*** Opening Selected extract ***

Kirsten Cowell, from Ammanford, Wales, has watched her face progressively become covered in 2cm deep sores over the course of a few months.
Photos show the gaping holes in her face that scab over into huge blackened pieces of flesh.
The 19-year-old said she felt “so ugly” she dumped her boyfriend of two-and-a-half years and moved in with her mum, Allison, 47, who cares for her full time.
Kirsten said: “I had to leave the relationship for my own mental health. It wasn’t fair on him to manage me like this.
“I didn’t have the best confidence before anyways, just like any teenage girl who compares themselves to others but looking back now I believe I was very pretty and I wouldn’t dare call myself ugly ever again.
“They look and feel like I have been stabbed in the face. I am constantly in extreme pain even if I move any part of my face or head and it’s worst in the mornings.
“My daily life now just consists of dealing with the pain and trying to manage the seeping 24/7.
“I can’t manage to do anything at all anymore.”
Stay-at-home mum Allison says her daughter is in extreme pain and needs her wounds dressed once a day. She wears puppy pads at night to soak up the weeping pus from her face.
Allison said: “She looks like she’s been shot in the face.
“They are extremely sore and she’s in extreme pain and the wounds are seeping to the bottom of the bandages.
“It’s been three months of hell. Her confidence has gone down the pan. She doesn’t want to be here, she’s suicidal, depressed and she doesn’t want to live and I don’t blame her.
“I don’t know how a person can suffer this pain for this long.”
Kirsten was due to start a nail technician course but now rarely leaves the house.
She is forced to eat a diet of yoghurt, ice cream and soup, as moving her face to chew is so painful.
Allison said: “She’s too nervous to even have a shower.
“She can’t leave the house because the sun affects her skin so she’s stuck inside.
“The wounds are seeping all day and night so we have to put puppy pads on the pillow.
“It’s never ending. It’s so hard. I’m trying to hold it together.
“I don’t know what will happen if it doesn’t get treated. I don’t wish it on my worst enemy.”
Kirsten began to notice her skin changing three months ago, but expected what were just spots at the time to disappear on their own.
Kirsten said: “When I first noticed the sores it just looked like a boil or spot as I’ve had them on my face in the past through my teenage years but they usually clear up within two weeks.
“These seemed to keep growing and bursting and eventually they turned into holes and those holes grew bigger and bigger and have become what they are now.
“I felt scared that they wouldn’t stop growing and becoming more painful and deeper.”
Doctors suspect she has pyoderma gangrenosum (PG), a rare and non-contagious skin condition.
It starts by causing a small spot or blood blister which progresses quickly, turning into a painful ulcer or several.
PG can be caused by a small wound, scratch or insect bite and can be linked with diseases such as Crohn’s disease, rheumatoid arthritis or blood cancers.

*** Closing Selected extract ***
*** Opening Stored data ***

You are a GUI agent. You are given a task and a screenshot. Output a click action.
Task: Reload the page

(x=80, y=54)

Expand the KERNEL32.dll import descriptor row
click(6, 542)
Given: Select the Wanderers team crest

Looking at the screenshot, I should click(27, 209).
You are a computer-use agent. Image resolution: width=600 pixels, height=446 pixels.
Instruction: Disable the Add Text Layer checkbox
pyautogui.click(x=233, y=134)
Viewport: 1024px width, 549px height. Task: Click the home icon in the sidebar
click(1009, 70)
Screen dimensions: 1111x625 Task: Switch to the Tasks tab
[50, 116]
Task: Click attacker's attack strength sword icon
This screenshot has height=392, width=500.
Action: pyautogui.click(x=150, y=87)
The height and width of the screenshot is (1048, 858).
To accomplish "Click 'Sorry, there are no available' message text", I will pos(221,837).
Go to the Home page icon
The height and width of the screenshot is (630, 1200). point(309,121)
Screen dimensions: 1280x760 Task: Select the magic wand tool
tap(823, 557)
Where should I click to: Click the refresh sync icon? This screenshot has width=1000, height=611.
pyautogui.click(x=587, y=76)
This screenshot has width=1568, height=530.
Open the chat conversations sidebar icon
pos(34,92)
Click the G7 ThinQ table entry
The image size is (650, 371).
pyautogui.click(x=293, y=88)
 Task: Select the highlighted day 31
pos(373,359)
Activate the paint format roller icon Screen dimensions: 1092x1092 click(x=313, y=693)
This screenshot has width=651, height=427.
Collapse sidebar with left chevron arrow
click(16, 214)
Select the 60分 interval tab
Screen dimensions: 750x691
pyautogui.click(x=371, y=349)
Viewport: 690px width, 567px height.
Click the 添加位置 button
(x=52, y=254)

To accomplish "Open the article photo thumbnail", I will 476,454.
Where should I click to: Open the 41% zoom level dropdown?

*** Closing Stored data ***

**Work to complete**
From the article above about Kirsten Cowell's facial sores, copy out word for word the passage that begins with "Doctors suspect she" and ends after "ulcer or several.".

**Completed task**
Doctors suspect she has pyoderma gangrenosum (PG), a rare and non-contagious skin condition.
It starts by causing a small spot or blood blister which progresses quickly, turning into a painful ulcer or several.